I apologize, I didn't mean to say you were bringing up subject with D3 - just think it's better to ignore. I know for certain W is not sleeping with OM, and it still bothers me, because my kids now have that confusion, etc, in their lives. W gets furious because I tell kids D is wrong, being with someone else while married is wrong, etc. Probably a little harder to reason with 3yo.

Here's the way I look at it - if the choice is to pester, and point out how wrong W is, or go dim, I KNOW for CERTAIN pestering isn't going to accomplish anything. If W has any morals or feelings left, then the going dim is the only thing that will accomplish that. If she takes going dim as an approval of what she's doing, then she is warped, and justifying things to make her behavior OK.
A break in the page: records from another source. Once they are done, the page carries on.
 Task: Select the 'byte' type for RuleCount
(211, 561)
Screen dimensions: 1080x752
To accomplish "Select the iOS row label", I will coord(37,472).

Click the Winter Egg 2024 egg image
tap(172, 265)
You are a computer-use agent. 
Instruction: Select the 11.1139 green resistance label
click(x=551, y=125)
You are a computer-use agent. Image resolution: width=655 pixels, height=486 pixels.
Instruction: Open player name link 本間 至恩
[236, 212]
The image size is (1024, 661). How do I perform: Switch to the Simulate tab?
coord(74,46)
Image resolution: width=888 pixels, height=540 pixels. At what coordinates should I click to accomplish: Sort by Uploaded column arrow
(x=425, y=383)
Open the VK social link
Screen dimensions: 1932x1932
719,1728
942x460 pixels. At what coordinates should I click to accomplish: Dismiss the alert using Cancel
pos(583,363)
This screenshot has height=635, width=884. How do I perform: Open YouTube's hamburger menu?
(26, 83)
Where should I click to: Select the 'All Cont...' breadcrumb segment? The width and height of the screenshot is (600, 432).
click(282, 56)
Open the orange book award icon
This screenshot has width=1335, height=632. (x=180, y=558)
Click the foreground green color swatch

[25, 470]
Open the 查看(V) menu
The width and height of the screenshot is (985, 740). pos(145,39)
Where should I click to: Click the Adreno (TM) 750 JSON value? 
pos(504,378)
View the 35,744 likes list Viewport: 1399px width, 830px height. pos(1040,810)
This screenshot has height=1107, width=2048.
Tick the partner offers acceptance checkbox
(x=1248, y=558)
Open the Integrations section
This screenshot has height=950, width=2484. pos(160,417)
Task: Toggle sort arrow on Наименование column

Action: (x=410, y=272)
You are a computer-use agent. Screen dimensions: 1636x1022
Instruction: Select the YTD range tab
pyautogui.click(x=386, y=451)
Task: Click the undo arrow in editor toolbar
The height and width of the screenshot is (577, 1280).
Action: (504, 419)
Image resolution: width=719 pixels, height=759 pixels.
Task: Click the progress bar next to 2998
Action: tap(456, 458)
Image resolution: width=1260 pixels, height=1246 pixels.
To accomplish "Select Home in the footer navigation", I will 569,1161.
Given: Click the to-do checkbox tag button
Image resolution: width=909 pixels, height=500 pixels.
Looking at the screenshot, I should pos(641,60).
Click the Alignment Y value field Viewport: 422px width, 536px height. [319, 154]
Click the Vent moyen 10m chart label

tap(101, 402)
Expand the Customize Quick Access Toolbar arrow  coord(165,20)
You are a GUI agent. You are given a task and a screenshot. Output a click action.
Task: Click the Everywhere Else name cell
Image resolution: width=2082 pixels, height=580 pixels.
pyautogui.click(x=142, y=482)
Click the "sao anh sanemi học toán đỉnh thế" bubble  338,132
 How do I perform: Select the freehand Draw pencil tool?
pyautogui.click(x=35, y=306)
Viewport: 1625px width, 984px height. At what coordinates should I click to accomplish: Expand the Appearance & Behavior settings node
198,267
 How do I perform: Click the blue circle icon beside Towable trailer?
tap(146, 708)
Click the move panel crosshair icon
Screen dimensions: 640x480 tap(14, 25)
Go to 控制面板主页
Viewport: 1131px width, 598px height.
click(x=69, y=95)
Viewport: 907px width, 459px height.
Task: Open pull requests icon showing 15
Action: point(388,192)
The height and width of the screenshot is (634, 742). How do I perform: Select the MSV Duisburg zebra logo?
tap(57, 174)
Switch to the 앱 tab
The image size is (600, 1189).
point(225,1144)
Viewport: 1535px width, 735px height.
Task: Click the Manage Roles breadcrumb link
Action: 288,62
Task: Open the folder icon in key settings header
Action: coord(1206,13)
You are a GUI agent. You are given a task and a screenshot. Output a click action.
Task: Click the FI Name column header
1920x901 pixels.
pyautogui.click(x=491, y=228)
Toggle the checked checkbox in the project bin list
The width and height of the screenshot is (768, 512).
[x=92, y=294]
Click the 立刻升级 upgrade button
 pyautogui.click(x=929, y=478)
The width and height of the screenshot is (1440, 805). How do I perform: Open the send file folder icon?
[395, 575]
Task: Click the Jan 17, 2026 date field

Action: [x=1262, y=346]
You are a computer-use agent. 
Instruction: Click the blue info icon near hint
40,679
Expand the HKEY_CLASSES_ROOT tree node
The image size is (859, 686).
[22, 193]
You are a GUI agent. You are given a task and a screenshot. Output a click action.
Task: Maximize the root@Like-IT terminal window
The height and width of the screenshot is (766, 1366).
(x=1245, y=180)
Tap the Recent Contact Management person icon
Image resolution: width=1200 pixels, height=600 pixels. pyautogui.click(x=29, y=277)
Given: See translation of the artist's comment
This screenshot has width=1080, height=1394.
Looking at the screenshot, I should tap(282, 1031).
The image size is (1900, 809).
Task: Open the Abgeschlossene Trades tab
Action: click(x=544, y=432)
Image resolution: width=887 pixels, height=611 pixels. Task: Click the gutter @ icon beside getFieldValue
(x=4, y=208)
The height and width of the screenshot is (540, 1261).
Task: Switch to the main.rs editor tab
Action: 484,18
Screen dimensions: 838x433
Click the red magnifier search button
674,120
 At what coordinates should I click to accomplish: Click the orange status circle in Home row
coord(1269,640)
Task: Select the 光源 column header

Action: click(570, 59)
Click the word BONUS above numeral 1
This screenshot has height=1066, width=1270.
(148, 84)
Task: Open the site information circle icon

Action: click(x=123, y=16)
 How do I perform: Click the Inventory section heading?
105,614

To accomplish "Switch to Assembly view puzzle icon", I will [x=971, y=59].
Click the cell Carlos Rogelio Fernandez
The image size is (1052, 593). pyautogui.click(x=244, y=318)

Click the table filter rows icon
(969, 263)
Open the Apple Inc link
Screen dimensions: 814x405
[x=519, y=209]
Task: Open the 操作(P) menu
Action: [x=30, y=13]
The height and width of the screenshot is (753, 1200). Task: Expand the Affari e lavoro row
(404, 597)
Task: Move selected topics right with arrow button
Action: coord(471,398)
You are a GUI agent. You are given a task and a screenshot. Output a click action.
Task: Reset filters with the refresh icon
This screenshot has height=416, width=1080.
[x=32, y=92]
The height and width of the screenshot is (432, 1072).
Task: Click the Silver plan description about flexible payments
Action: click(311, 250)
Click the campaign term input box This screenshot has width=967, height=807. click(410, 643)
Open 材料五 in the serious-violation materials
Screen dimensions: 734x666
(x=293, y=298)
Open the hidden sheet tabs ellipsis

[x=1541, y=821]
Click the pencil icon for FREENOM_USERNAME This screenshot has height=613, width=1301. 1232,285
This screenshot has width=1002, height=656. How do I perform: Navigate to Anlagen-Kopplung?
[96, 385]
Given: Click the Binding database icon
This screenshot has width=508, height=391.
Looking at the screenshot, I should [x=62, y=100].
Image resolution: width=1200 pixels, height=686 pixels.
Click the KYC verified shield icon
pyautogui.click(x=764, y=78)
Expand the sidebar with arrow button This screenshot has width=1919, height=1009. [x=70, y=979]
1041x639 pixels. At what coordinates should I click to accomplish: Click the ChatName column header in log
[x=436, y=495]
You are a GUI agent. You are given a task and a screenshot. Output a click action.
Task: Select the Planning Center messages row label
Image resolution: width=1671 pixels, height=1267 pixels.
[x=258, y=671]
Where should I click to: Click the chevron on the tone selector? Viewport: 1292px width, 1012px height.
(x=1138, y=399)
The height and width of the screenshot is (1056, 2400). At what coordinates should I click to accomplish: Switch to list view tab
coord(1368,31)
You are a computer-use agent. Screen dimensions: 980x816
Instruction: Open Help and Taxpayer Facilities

My point is that W is going to do what she wants - if I continue to pester, she'll do it all the more thinking that I'm trying to control her. I have clearly stated my opinion on affairs - she knows how I feel. I have clearly stated my opinion on marriage - she also knows how I feel.

I have ALWAYS been there for her previously, and now I have told her that if she is with OM, regardless of the nature of the relationship, we cannot have any discussions about anything. I'm being pleasant, and have completely dropped all communication with her. I'm in for the long haul, divorce isn't quick!

P.S. In my state, you can actually file in court to have W barred from having any overnight visitors until D is final. Didn't know your marital status?